I have been pondering about going on an Internet or videogaming “detox” lately, where I don’t play games or use the Internet for about a year. It’s a bit hard to explain why, it’s not something that can be easily put down in words. Until I came across this blog post on ArseBlog.com. It summarises my thoughts precisely. I’ll highlight the most important bits below:
Do you ever look at what’s happening in the world and feel kinda scared? The stuff that’s going on at the moment is genuinely frightening. A big shift to the right, intolerance on the rise, it doesn’t matter if you lie any more apparently. You can say whatever you want and people can disprove it, but it makes no difference to anything. War, people treating each other like they’re less than human simply because of where they come from, or the colour of their skin, their sexual orientation, what they believe in, or even how desperate they are.
Sometimes I think we attach too much importance to football. A thing that can provide us with an escape, some entertainment, or a way of putting all that other stuff in the background, becomes all-consuming to the point where lose touch with what it actually is.
Yet there’s now a demand for perfection that goes against that completely. Every game must be a convincing win, otherwise we’re failing somehow. And in that people forget to enjoy the game, the company, the people, the friendships, the occasion, the fact that it can lift you up and make you forget your troubles – even for a little while.
If someone spends their day fighting and arguing online – even at a time when things are going relatively well – then what hope is there when their default position is anger?
Sometimes I attach too much importance to the things I enjoy in life. Football, pro wrestling, videogames. Especially pro wrestling. After Roman Reigns won the WWE title at this year’s Wrestlemania, I was absolutely livid and defiantly changed my Steam profile nickname to “Fuck Roman Reigns _|_ ” for three months until he dropped it to Dean Ambrose. I think I lost a couple of Steam friends because of this.
When we invest so much in something, especially our time and money, we feel obligated to get something good in return. We want instant, positive results from our favourite football teams. We want every videogame we play to be a perfect experience. We want every pro wrestler that holds the title belt to be “worthy”, to have earned it. Every championship final or cup final must be a AAA five-star match. And when these things don’t meet our expectations, we become angry and vent our frustrations on the Internet.

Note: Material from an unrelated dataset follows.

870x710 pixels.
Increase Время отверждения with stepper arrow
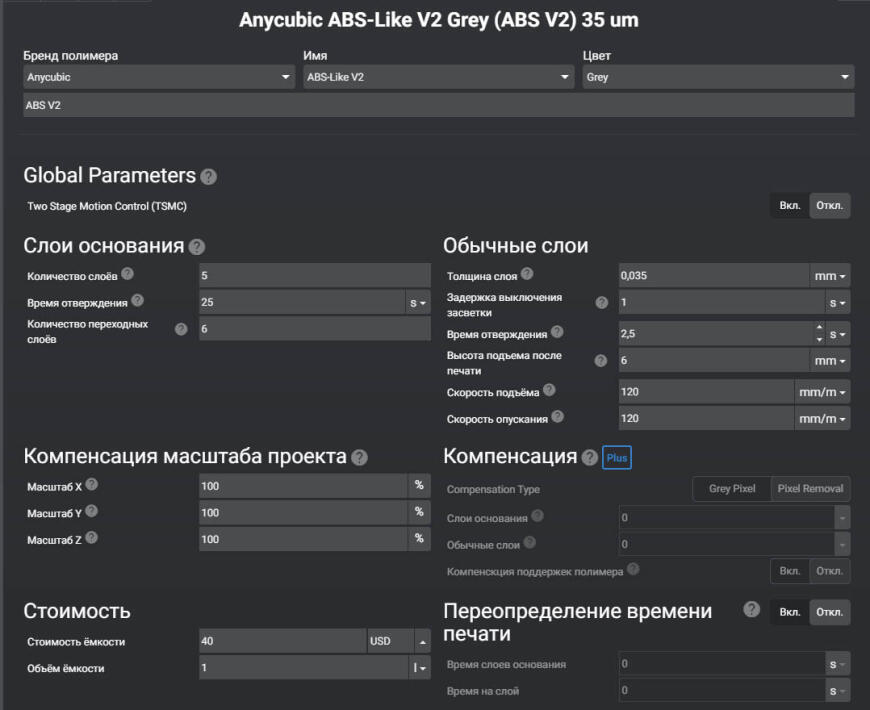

To use a videogame example, look at what happened to No Man’s Sky. Instead of just learning from the game’s mistakes and overhyped features, gamers are refusing to move on and feel like it’s their entitlement, their right to bash the game and the developers. It’s supposed to be a game, yet people are treating it like some global disaster that killed millions of people.
And I’m starting to become very tired of reading stuff like this. There’s so much hate speech, bigotry, and reckless comments on the Internet everywhere. It’s even made its way to traditional mainstream media like television and newspapers. Just look at what Donald Trump or Rodrigo Duterte are saying every day.

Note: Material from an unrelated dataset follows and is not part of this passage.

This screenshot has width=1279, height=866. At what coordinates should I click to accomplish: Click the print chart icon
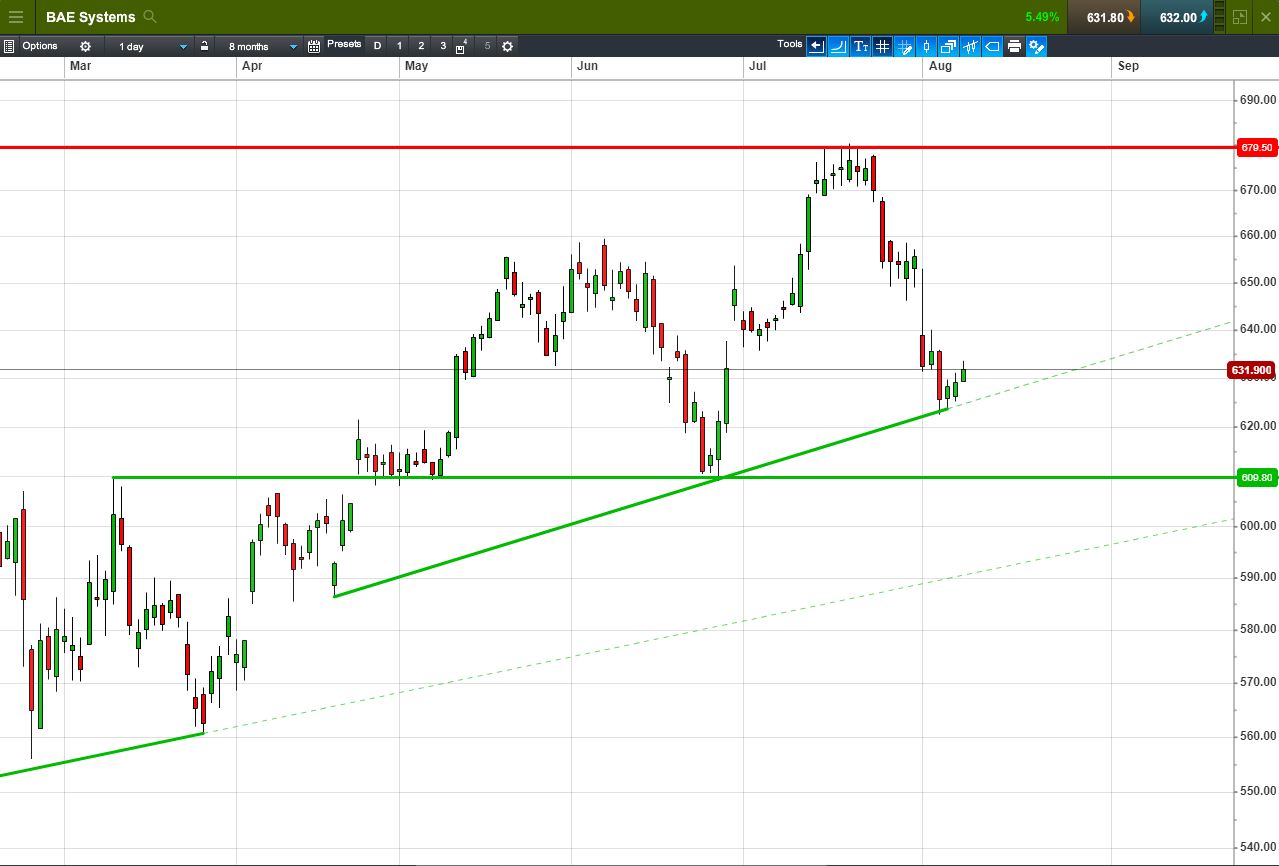(x=1014, y=46)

One of my friends once casually asked me awhile back: “Do you even use Facebook?”
I don’t post a lot of stuff on Facebook. I use it mainly to see what my friends are up to, to view interesting articles, photos, and maybe the occasional troll post or joke video. I prefer to post stuff on Twitter instead. Short, sharp, concise thoughts about the topics that interest me. That’s what the true power of social media is about: the ability to socialise and share things with each other. Instead, most of the stuff I see on my Facebook feed are angry rants. People complaining about the most insignificant inconveniences in their lives. One of the dumbest posts I’ve seen was from a fellow Singaporean complaining about being spot-checked in our country’s Changi Airport by a security officer. He went into a full, multi-paragraph tirade about how the officer had deliberately singled him out, and even dared to challenge the officer.

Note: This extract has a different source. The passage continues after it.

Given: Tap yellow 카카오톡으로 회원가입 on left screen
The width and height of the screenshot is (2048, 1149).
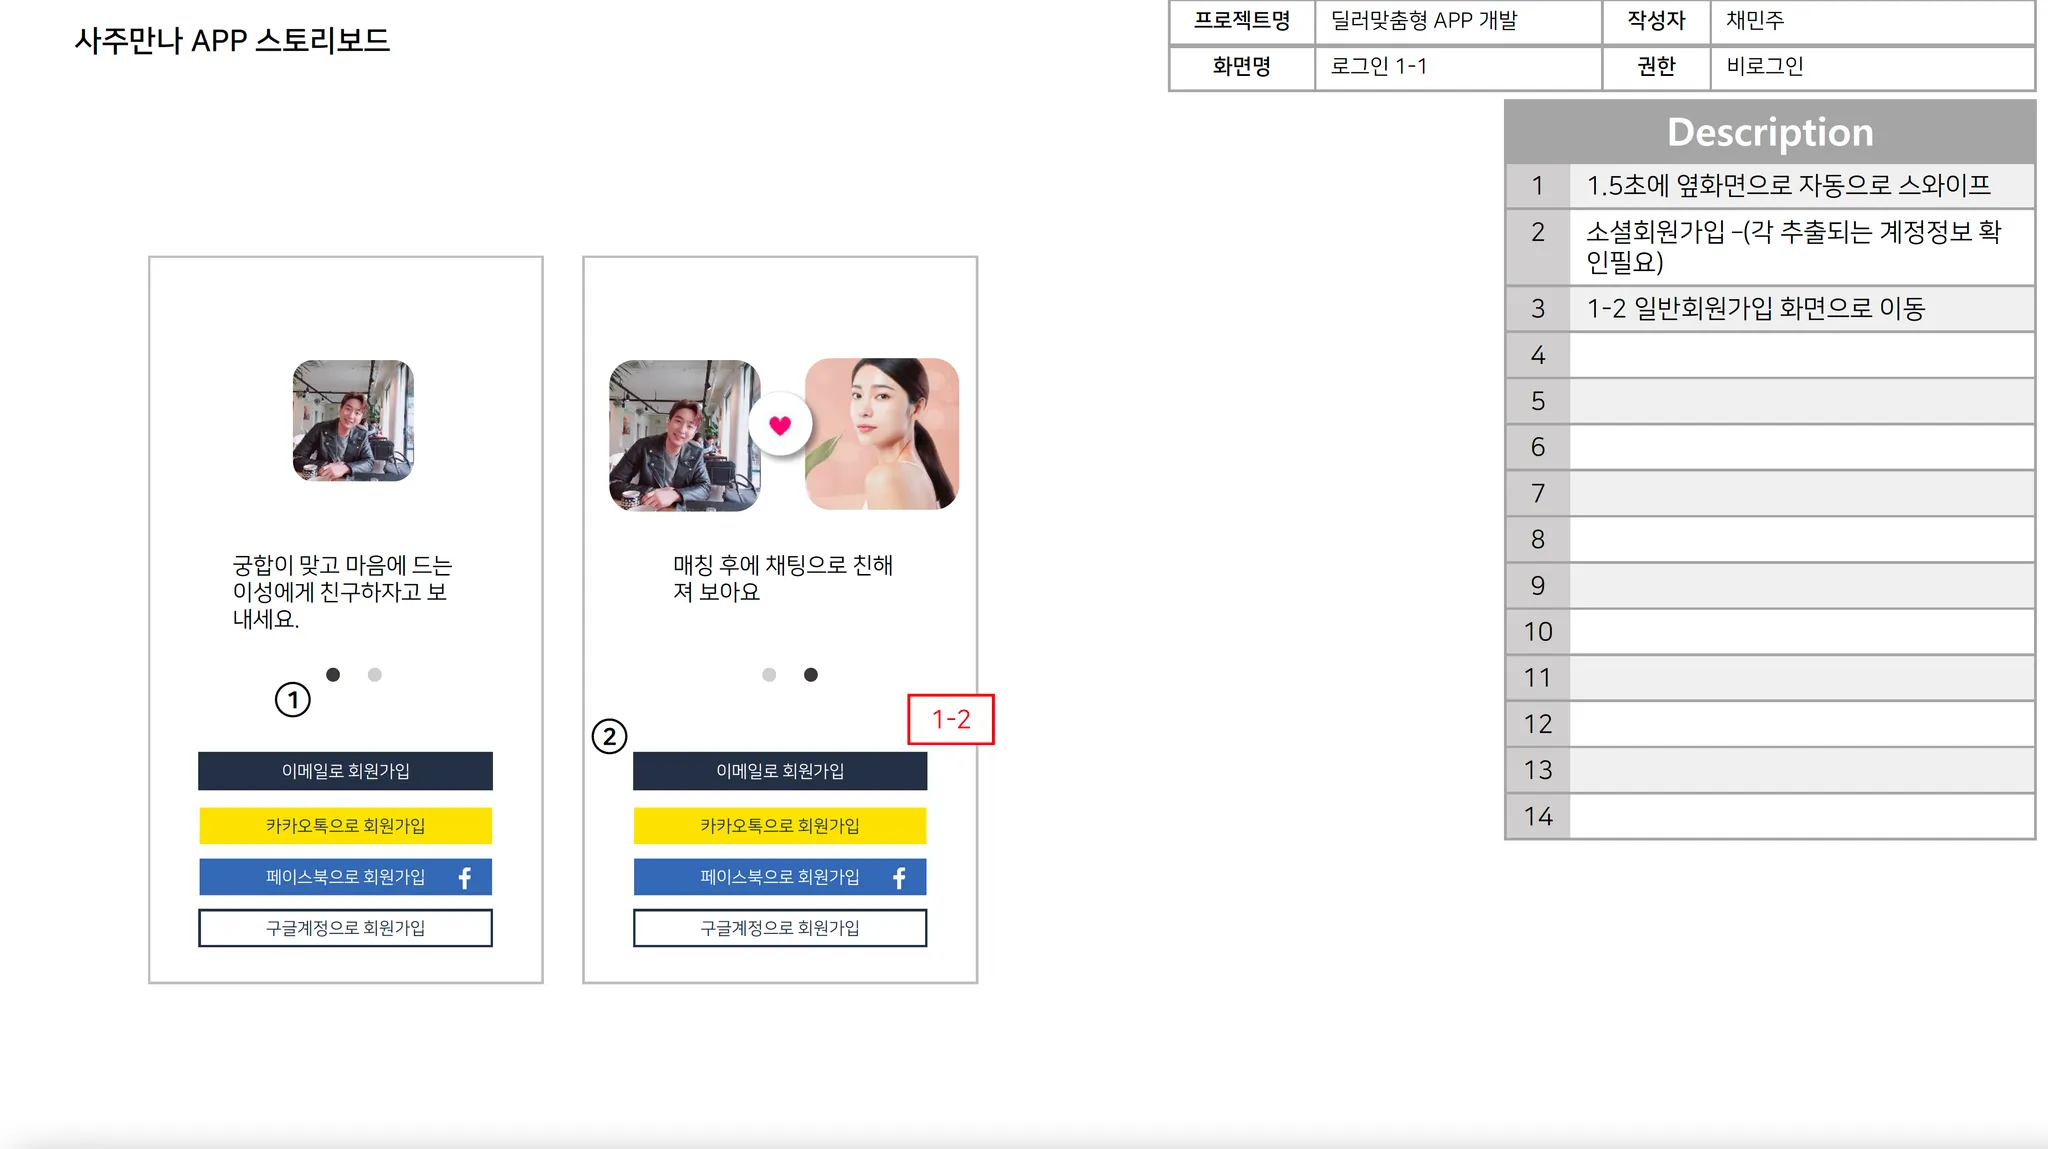Looking at the screenshot, I should (x=345, y=826).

Huh?? In this post-September 11 age, with the influence of ISIS spreading closer and closer to home, you’re complaining about a security officer carrying out a routine check? It’s part of his fucking job, he’s doing his part to keep our nation safe.
I promised myself in my previous blog post that I’ll lower the aggressive tone of my posts, so I’ll end this short and sweetly. To everyone that continues making the effort to post well-researched or well-constructed articles with the aim of educating others and to encourage discussion, keep doing what you do. Knowledge is power but only if it can be passed on.
I can’t believe I’m writing this all because of an Arsenal blog post. Pure banter.